Project start date: 7/20/2024
Chicago, IL, USA
As a social enterprise, CoLiberate USA improves individual financial health through financial education, skill-building, and investment opportunities.
Development & Testing
3-5 years
$3,500,000.00
Last update: October 05, 2023
Within Chicago, IL, wealth inequity is driven by historical oppression, lack of equitable opportunity, and exclusion.
For every $1 of wealth accumulated by white families, people of color (POC) hold just one cent ("The Wealth Gap: Facts," 2022). This stark disparity illustrates the racial wealth gap in the United States and its impact on economic participation. Two key factors influence the ability of POC to engage in their local economies:
- Financial Health: The capacity to spend, save, borrow, and plan to ensure resilience and pursue opportunity.
- Financial Vulnerability: The lack of ability to spend, save, borrow, and plan, resulting in limited resilience and opportunity. (Financial Health Network et al., 2023) In Chicago, financial inequity disproportionately impacts communities of color (COC):
- 23% of Chicago residents are financially vulnerable, 1.5 times the national average.

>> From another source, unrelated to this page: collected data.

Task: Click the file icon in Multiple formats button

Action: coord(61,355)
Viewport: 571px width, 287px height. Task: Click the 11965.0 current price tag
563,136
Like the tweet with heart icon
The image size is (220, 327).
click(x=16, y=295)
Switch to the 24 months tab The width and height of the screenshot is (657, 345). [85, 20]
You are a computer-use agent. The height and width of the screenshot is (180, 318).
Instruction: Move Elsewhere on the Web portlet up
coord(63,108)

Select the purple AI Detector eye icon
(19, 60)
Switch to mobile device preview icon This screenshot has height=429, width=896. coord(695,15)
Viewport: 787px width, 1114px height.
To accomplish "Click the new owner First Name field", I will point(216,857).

- Black residents achieve financial health at a rate of 13%, and Latinx residents at 16%, compared to 49% of white residents. (Financial Health Network et al., 2023)
Financial capital, income, and equity inequities disproportionately impact Chicago COC:
“[Minority owned businesses] experience higher loan denial probabilities and pay higher interest rates than white-owned businesses even after controlling for differences in credit-worthiness, and other factors” (Romer, 2022).

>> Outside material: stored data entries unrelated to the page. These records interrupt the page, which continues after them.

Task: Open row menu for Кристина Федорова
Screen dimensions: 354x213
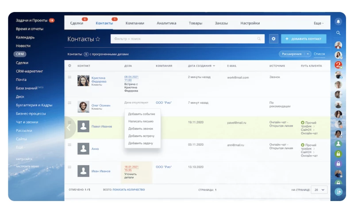Action: point(69,77)
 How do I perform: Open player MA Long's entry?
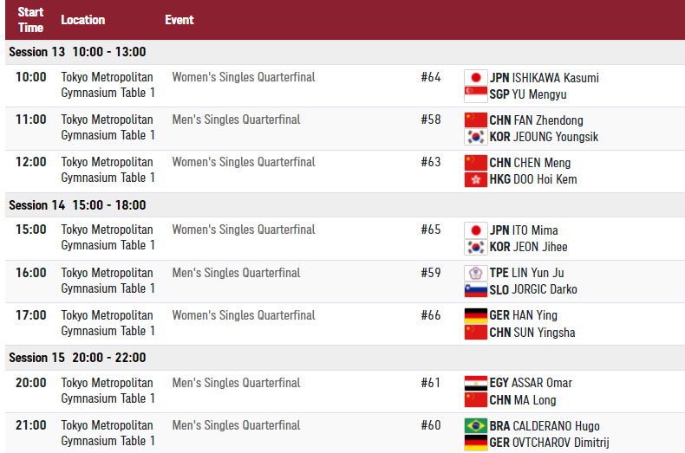point(535,400)
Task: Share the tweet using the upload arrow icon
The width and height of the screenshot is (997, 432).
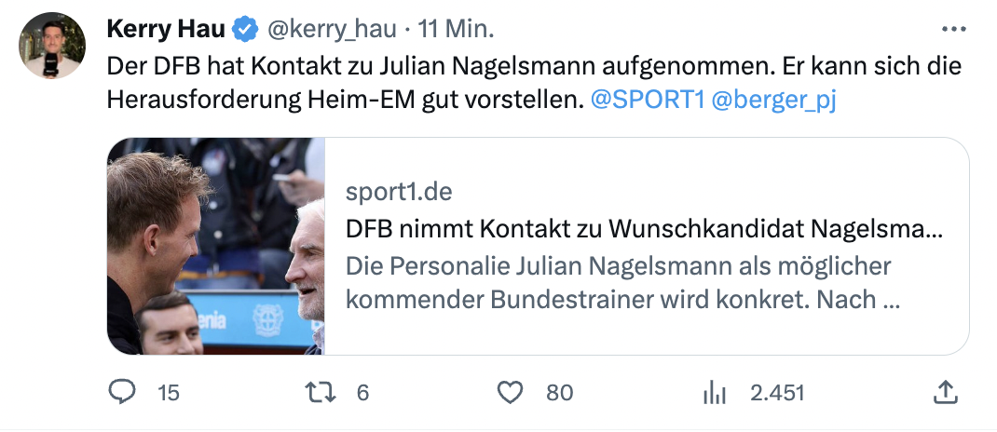Action: (x=946, y=392)
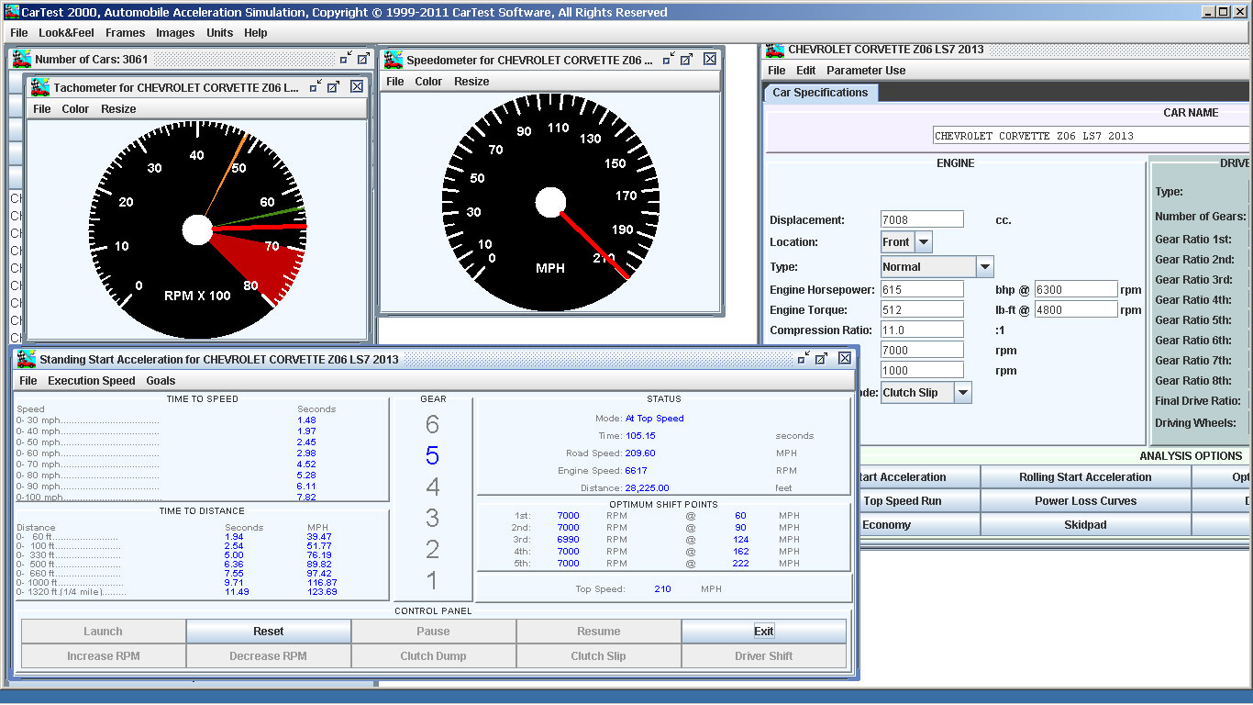Iconify the Number of Cars window
Viewport: 1253px width, 705px height.
pos(345,59)
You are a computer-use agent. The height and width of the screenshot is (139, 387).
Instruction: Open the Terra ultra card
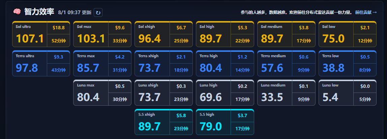[41, 63]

“During the COVID-19 pandemic, federal economic recovery investments (e.g. PPP loans) left most business owners of color without help” (Hunt et al., 2021).
“There is a $220 billion annual disparity between Black wages today and what they would be in a scenario of full parity” (Hunt et al., 2021).
“Over the past 30+ years, workers of color have experienced income disparity across all wage categories” (Hunt et al., 2021).
Despite the urgent need, COC are excluded from economic investment. Within Chicago, IL, 51% of West Pullman residents and 54.1% of Roseland residents earn below the area median income (Bink, 2022; Chicago Metropolitan Agency for Planning, 2023). Yet, both communities were excluded from $14,000,000 in Chicago tax dollars designated for community wealth building (Community Wealth Building Initiative, 2022). Many POC entrepreneurs are also excluded from investment opportunities. Around 80% of Black and LatinX entrepreneurs are unable to get access to sufficient equity capital for their ideas, compared with 46% of their White counterparts. The result is an estimated $146 million equity capital gap” (Johnson et al., 2022). This follows a long history of inequitable economic investment within COC (Balta & Balta, 2022)
CoLiberate USA is a social enterprise that improves individual and community financial health through education, skill-building, and investment. We are developing a Regulation A Investment Corporation as a community investment vehicle for a $3,500,000 equity deployment in Roseland and West Pullman over a five-year period. With these funds, we will:
- Develop individualized and community-driven financial health strategies.
- Facilitate collaboratively defined investments that reflect community priorities.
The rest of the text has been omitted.